During his campaign to become speaker, McCarthy also agreed to the hard-right demand to reinstate a House rule that allows a single lawmaker to file a “motion to vacate the chair,” essentially a House vote to oust the speaker.

Senate Majority Leader Chuck Schumer, D-N.Y., all but dared McCarthy on Monday to put the GOP’s proposed spending reductions on the table. “If Republicans are talking about draconian cuts, they have an obligation to show Americans what those cuts are, and let the public react,” he said.

But it’s not clear if the proposed fiscal 2022 spending cuts, or any, would win over McCarthy’s hard-right flank to raise the debt ceiling.

One major difference compared to 2011 is that “Republicans have not coalesced” around a unified position, said Rohit Kumar, who was an aide to McConnell during that showdown.

“At this point, I think it’s unclear what could get 218 Republican votes in conjunction with a debt limit increase, even just as an opening bid,” said Kumar, now an executive with the tax services firm PwC, referring to the tally of votes typically needed to pass House legislation.

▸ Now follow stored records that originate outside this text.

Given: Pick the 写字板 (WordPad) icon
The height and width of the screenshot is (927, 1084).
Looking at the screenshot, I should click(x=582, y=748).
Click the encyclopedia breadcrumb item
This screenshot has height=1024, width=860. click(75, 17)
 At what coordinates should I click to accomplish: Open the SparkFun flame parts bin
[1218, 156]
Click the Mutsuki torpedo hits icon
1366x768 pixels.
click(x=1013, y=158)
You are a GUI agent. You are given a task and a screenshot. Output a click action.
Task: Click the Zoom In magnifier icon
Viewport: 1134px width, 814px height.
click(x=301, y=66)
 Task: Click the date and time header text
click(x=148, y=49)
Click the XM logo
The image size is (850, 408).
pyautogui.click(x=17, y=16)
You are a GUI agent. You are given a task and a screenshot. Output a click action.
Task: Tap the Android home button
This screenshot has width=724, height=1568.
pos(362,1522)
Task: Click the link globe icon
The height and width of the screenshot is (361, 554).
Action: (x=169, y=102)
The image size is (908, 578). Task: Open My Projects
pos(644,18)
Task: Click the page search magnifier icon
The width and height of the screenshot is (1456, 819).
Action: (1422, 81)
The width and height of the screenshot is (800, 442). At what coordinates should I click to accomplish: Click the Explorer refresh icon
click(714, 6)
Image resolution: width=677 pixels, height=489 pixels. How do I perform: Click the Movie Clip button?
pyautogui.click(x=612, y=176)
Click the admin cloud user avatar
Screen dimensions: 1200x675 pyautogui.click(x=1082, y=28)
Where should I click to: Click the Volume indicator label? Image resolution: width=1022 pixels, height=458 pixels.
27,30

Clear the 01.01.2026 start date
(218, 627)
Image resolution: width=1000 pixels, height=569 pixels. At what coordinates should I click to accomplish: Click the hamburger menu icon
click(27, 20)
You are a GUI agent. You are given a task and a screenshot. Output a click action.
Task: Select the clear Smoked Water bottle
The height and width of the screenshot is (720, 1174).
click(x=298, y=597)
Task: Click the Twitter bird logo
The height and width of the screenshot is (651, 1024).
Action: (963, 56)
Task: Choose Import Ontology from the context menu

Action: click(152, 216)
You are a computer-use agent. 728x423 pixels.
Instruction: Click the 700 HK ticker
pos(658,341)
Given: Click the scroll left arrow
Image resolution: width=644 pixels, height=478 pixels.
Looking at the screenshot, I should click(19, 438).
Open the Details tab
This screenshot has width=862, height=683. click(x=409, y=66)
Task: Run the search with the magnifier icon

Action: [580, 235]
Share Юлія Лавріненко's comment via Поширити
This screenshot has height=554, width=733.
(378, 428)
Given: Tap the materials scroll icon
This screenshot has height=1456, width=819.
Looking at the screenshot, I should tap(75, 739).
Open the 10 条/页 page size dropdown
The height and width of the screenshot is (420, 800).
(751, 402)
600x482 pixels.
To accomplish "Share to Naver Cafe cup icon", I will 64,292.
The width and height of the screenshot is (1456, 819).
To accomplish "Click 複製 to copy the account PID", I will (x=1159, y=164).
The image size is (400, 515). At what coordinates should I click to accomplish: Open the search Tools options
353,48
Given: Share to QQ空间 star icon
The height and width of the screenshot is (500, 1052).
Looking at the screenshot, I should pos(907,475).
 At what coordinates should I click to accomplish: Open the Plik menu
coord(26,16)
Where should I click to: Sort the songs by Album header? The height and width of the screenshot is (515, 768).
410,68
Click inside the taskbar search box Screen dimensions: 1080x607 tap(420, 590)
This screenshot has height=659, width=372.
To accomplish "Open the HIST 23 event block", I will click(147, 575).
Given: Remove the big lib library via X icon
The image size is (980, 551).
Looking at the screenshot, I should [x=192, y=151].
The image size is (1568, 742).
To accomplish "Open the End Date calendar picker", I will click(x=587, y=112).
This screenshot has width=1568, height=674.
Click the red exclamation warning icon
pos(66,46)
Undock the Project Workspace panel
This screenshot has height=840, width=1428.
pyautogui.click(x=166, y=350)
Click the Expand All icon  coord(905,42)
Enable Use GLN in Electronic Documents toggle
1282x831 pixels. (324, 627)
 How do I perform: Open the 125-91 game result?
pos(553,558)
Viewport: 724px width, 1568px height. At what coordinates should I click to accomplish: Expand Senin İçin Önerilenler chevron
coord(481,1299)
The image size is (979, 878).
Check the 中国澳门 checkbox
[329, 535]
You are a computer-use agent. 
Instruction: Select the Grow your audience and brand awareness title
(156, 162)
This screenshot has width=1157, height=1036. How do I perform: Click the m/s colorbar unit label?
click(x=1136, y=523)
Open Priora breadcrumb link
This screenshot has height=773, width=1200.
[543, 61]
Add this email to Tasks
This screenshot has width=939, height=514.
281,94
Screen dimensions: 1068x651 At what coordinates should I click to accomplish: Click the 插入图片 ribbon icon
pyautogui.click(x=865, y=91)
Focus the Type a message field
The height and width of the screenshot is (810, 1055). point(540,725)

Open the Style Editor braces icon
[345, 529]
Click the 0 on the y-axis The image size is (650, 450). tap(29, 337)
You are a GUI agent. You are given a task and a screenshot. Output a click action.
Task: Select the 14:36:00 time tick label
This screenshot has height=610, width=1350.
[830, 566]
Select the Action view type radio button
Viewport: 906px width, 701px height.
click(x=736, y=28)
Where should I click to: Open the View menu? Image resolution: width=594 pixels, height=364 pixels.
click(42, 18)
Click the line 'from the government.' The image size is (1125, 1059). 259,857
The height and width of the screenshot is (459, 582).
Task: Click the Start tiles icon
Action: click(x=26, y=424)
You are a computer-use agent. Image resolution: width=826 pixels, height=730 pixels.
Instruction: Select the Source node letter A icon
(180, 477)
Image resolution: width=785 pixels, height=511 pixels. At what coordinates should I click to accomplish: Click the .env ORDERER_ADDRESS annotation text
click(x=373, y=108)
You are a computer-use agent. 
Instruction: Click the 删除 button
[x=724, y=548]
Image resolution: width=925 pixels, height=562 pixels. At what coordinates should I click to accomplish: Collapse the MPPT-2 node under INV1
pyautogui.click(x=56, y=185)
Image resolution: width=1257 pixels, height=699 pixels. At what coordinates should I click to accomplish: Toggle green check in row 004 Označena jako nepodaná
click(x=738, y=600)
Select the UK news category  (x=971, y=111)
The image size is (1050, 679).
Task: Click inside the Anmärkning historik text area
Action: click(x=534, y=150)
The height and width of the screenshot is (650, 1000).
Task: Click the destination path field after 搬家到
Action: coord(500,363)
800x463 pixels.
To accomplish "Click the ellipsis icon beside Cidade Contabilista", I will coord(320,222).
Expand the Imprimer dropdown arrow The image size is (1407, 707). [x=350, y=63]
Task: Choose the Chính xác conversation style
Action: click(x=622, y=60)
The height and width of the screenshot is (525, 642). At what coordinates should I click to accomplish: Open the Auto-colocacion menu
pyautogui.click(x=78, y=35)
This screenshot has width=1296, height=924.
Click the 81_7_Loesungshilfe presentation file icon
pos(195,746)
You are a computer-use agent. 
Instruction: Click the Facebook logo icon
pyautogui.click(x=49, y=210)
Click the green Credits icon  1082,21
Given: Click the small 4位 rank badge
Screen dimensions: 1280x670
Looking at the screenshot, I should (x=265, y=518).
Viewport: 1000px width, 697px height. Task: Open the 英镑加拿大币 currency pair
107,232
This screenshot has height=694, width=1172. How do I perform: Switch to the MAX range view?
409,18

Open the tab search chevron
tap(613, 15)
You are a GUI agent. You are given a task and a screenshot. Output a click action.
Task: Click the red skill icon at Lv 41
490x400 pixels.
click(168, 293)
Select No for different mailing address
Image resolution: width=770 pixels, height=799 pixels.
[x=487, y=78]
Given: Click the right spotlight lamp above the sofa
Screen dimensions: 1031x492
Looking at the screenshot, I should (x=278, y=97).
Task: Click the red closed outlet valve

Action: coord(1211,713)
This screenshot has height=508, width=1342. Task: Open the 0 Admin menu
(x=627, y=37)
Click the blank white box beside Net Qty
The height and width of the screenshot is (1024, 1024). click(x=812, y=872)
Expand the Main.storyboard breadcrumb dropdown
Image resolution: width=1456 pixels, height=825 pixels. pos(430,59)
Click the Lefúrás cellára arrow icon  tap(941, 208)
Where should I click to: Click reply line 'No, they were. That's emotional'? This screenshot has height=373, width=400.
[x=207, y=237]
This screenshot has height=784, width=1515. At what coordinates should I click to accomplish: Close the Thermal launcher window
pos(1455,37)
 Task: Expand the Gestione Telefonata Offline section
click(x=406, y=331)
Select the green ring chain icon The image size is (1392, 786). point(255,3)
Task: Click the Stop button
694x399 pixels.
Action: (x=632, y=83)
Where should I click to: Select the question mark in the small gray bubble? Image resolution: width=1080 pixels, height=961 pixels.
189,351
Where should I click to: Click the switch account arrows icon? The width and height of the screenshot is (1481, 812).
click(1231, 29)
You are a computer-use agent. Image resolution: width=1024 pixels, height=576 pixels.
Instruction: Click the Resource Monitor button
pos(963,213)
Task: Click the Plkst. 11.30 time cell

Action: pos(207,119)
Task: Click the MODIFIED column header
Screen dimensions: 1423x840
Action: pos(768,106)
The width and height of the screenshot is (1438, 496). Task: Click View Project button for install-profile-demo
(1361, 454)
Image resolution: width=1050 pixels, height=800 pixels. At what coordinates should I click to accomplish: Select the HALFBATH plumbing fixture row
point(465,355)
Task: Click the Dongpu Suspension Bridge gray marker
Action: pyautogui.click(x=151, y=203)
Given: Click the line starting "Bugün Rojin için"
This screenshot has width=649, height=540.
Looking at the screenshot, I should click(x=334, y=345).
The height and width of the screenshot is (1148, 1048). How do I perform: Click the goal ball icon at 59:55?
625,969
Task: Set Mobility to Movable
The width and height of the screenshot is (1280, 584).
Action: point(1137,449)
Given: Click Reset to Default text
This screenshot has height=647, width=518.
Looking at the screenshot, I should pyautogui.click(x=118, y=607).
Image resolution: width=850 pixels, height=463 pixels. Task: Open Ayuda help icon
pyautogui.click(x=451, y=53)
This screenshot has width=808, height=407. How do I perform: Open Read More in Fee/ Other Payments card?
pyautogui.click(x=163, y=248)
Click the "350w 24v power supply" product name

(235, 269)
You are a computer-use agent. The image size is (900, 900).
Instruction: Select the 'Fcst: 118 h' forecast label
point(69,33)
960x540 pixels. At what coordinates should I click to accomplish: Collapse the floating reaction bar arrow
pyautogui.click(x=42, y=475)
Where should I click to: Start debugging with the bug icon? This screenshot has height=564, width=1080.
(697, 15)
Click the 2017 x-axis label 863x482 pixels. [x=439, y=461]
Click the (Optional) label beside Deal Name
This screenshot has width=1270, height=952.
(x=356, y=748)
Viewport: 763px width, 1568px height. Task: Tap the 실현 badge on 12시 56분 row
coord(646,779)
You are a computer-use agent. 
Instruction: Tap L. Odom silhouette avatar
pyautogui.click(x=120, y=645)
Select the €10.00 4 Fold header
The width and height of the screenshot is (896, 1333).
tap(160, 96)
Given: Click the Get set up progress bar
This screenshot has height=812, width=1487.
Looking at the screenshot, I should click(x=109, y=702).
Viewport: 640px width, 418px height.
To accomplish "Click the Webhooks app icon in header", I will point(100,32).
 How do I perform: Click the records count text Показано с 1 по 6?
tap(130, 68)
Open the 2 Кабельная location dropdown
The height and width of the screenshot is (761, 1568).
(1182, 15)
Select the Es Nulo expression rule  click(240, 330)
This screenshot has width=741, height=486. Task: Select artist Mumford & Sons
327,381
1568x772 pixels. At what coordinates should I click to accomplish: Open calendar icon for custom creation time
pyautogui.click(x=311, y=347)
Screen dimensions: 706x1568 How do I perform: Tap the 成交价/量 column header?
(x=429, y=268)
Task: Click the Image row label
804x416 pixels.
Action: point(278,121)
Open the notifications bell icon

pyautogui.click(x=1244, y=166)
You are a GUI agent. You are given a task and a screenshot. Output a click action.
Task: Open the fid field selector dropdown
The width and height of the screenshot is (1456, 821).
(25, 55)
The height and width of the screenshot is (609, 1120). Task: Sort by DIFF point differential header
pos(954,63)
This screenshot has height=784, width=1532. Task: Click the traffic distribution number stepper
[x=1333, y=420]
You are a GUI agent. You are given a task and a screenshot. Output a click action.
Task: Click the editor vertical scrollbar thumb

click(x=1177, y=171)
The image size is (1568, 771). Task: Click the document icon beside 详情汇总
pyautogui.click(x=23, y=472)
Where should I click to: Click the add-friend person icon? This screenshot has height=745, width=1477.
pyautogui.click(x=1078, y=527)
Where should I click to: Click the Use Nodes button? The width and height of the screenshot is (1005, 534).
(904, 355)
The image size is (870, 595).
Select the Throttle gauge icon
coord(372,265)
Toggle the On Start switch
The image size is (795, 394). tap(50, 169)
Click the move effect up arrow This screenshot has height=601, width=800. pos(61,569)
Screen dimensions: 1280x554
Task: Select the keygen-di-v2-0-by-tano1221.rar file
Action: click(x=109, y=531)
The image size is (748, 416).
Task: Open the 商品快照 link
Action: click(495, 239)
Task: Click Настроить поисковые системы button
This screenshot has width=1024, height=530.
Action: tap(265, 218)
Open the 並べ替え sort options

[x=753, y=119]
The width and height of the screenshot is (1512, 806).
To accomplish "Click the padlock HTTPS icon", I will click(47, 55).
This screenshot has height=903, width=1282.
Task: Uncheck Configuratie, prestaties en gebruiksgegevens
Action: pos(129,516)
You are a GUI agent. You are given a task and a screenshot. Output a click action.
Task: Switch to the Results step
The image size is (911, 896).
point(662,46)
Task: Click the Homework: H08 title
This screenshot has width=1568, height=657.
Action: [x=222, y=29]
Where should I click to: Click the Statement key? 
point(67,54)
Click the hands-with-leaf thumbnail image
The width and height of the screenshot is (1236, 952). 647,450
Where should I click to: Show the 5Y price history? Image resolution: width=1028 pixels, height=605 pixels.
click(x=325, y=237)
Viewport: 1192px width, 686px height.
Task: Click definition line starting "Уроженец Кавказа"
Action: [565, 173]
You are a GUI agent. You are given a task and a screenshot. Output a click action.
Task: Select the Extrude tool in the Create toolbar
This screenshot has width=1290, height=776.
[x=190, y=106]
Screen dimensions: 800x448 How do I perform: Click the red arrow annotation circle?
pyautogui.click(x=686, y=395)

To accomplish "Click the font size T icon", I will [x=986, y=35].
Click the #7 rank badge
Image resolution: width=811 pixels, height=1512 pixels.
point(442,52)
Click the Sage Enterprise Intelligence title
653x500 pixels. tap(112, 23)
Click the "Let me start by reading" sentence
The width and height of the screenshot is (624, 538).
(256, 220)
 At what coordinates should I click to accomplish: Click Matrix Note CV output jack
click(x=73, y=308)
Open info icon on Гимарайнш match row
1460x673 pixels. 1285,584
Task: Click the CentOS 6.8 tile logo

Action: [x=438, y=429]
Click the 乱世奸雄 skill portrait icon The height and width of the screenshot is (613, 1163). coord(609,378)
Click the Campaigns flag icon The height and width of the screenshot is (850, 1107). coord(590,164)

McConnell again is expected to play a pivotal role in easing the debt ceiling standoff, and some have pointed to bipartisan Senate legislation that would review spending, much the way the failed Super Committee was tasked with finding cuts after the 2011 debt ceiling showdown.

“Forget the Super Committee,” Rep. Tom Emmer, R-Minn., the GOP whip, said in a recent AP interview. “What a ridiculous outcome.”

Many House Republicans were not in Congress during the 2011 debt ceiling showdown. Said Rep. Bob Good, R-Va., one of the McCarthy holdouts: “I’m certainly not focused on what happened 10 years ago.”